N = 1000; alpha = 5; beta = 2/3;
X = stats.gamma.rvs(alpha,loc=0.,scale=1/beta,size=N)
plt.hist(X,bins=np.arange(0,20,0.5),density=True,alpha=0.5), plt.grid(True)
x = np.linspace(-1,20,200)
y = stats.gamma.pdf(x,alpha,loc=0.,scale=1/beta)
plt.plot(x,y)
plt.title('1000 Random Samples of $\Gamma(5,2/3)$')
plt.show()
Functions of Random Variables#
Let \(X_1,\dots,X_n\) be (independent) continuous random variables and let \(g : \mathbb{R}^n \rightarrow \mathbb{R}\) be a function. Then \(Y = g(X_1,\dots,X_n)\) is also a random variable and we would like to find its probability density function \(f_Y(x)\). There is a closed form solution in the case that \(n=1\) and \(g\) is an invertible function however there is no explicit formula for \(f_Y\) in general. So what can we do? Generate random samples of \(X_1,\dots,X_n\), compute \(Y = g(X_1,\dots,X_n)\) for each sample and plot the distribution of values \(Y\). This generates an approximation of the \(f_Y\). In particular, the function plt.hist(Y,density=True)
creates the histogram of the samples in Y
and it also returns 3 values: array of relative frequency values, array of bin edges and the figure object. Compute the midpoint of each bin and plot the corresponding relative frequency to obtain an approximation of the density function. The result is not smooth and there are better methods for approximating the density function \(f_Y\) such as kernel density estimation which we will see in later sections.
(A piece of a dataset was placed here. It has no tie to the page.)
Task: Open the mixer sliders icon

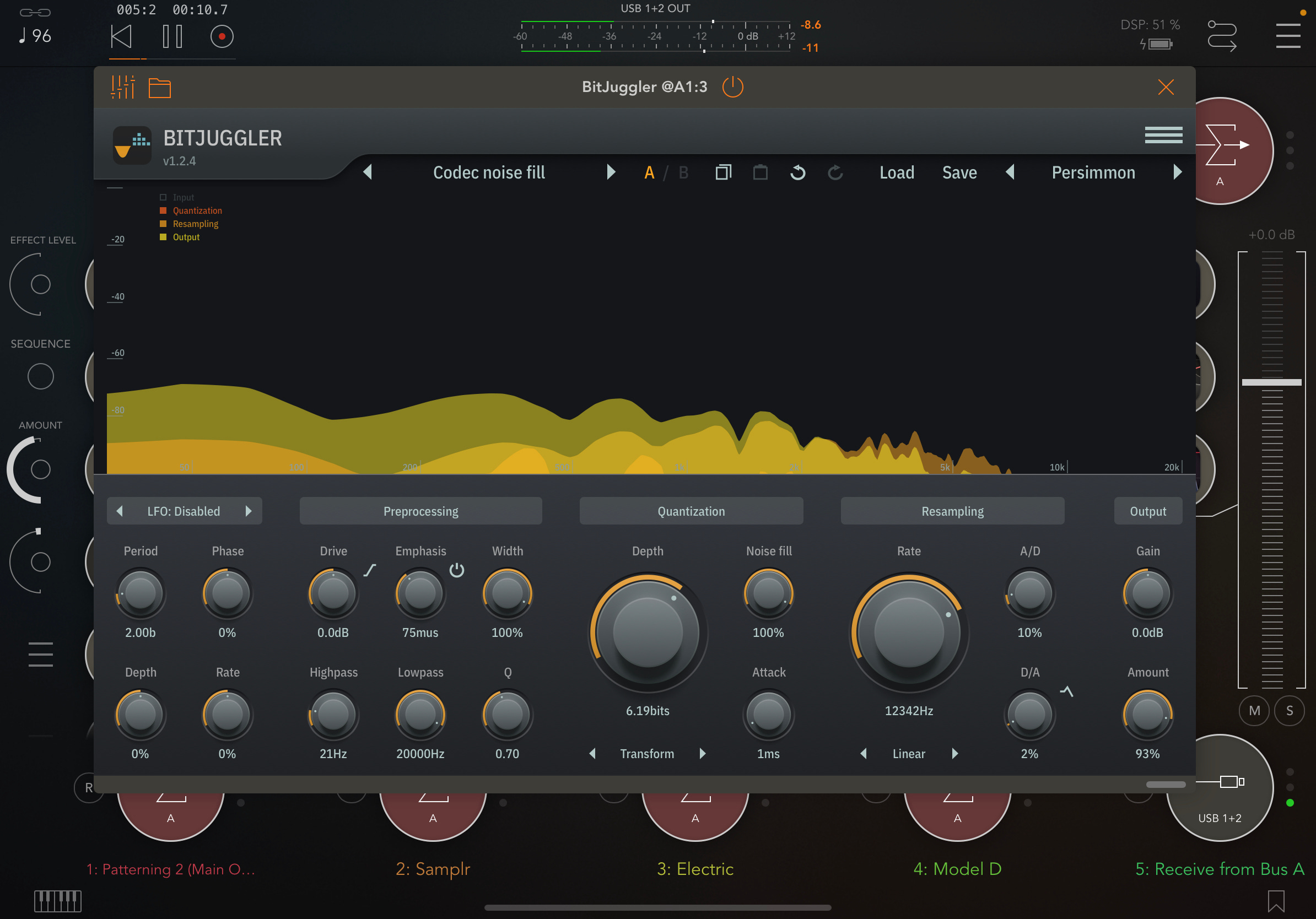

For example, let’s apply this method to the standard normal distribution:
N = 1000
X = stats.norm.rvs(loc=1,scale=1,size=N)
freqs,bins,_ = plt.hist(X,bins=40,density=True,alpha=0.5)
mids = (bins[:-1] + bins[1:])/2
plt.plot(mids,freqs,'.-')
plt.grid(True)
plt.show()
See also
Check out Wikipedia: Functions of Random Variables for more details.
Example: Sum of Normal Variables#
Let \(X_1 \sim N(\mu_1,\sigma^2_1)\) and \(X_2 \sim N(\mu_2,\sigma^2_2)\) be normal random variables and let \(Y = X_1 + X_2\). It can be shown that \(Y \sim N(\mu_1 + \mu_2,\sigma^2_1 + \sigma^2_2)\) however let’s compute random samples and plot the histogram.
N = 1000
X1 = stats.norm.rvs(loc=-1,scale=1,size=N)
X2 = stats.norm.rvs(loc=1,scale=2,size=N)
Y = X1 + X2
freqs,bins,_ = plt.hist(Y,bins=25,density=True,alpha=0.5)
mids = (bins[:-1] + bins[1:])/2
plt.plot(mids,freqs,'.-')
plt.grid(True)
plt.show()
Example: Norm of Normal Variables#
Let \(X_1 \sim N(\mu_1,\sigma^2_1)\) and \(X_2 \sim N(\mu_2,\sigma^2_2)\) be normal random variables and let \(Y = \sqrt{X_1^2 + X_2^2}\). Then \(Y\) is given by the chi distribiution. Let’s compute random samples and plot the histogram.
N = 2000
X1 = stats.norm.rvs(loc=0,scale=1,size=N)
X2 = stats.norm.rvs(loc=1,scale=2,size=N)
Y = np.sqrt(X1**2 + X2**2)
freqs,bins,_ = plt.hist(Y,bins=np.arange(0,8,0.2),density=True,alpha=0.5)
mids = (bins[:-1] + bins[1:])/2
plt.plot(mids,freqs,'.-')
plt.grid(True)
plt.show()